◆ **SOURCE MATERIAL**
· · ·

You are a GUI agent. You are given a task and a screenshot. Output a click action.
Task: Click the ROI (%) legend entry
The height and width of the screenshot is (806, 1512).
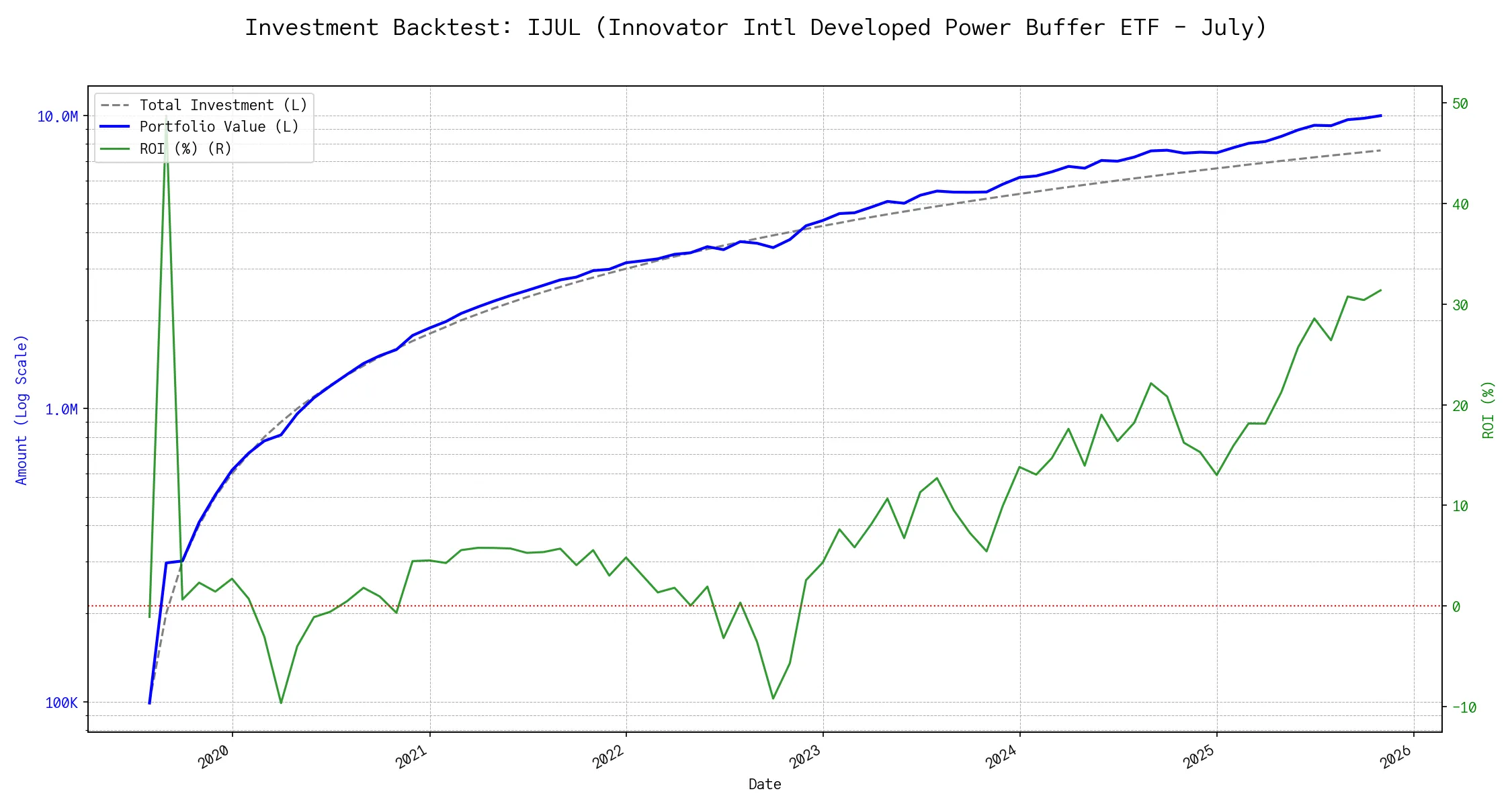point(185,149)
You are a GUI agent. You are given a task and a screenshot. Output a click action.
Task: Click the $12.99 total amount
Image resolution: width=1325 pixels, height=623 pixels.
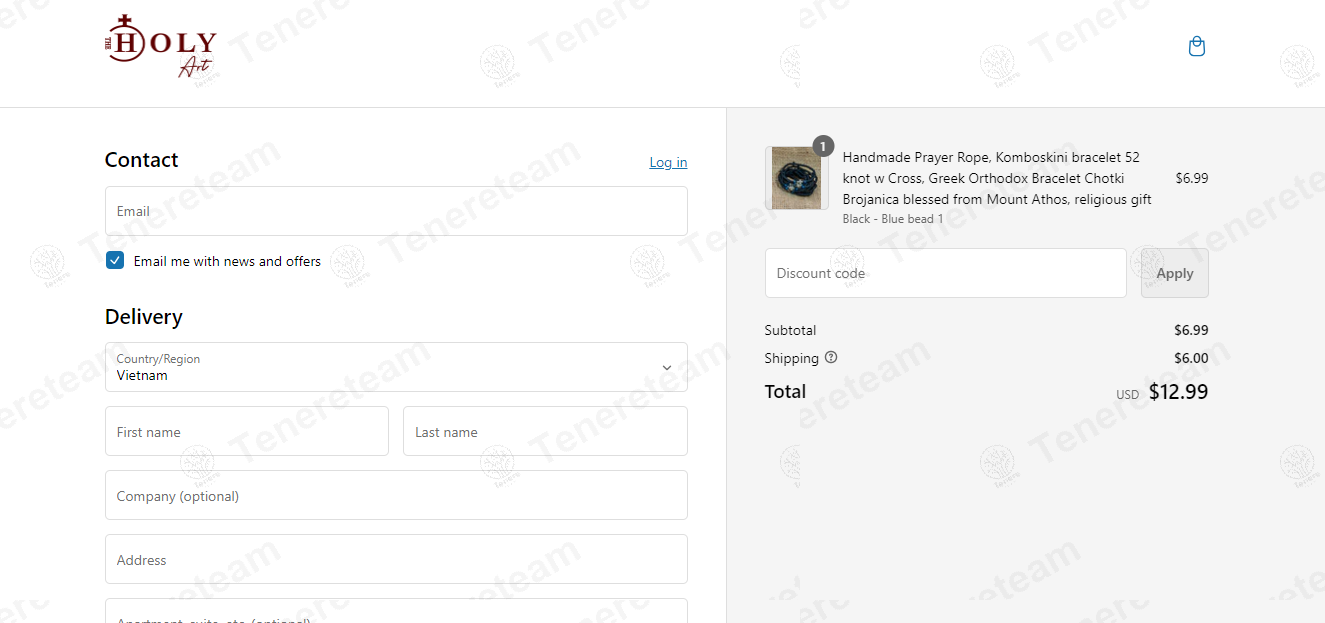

· · ·

◆ **INSTRUCTIONS FOR THE TASK**
Rewrite the records above, replacing "screenshot" with "screen capture" everywhere and leaving all other wording unchanged. Omit the pictures from your answer.

◆ **COMPLETED TASK**
You are a GUI agent. You are given a task and a screen capture. Output a click action.
Task: Click the ROI (%) legend entry
The height and width of the screen capture is (806, 1512).
point(185,149)
You are a GUI agent. You are given a task and a screen capture. Output a click action.
Task: Click the $12.99 total amount
Image resolution: width=1325 pixels, height=623 pixels.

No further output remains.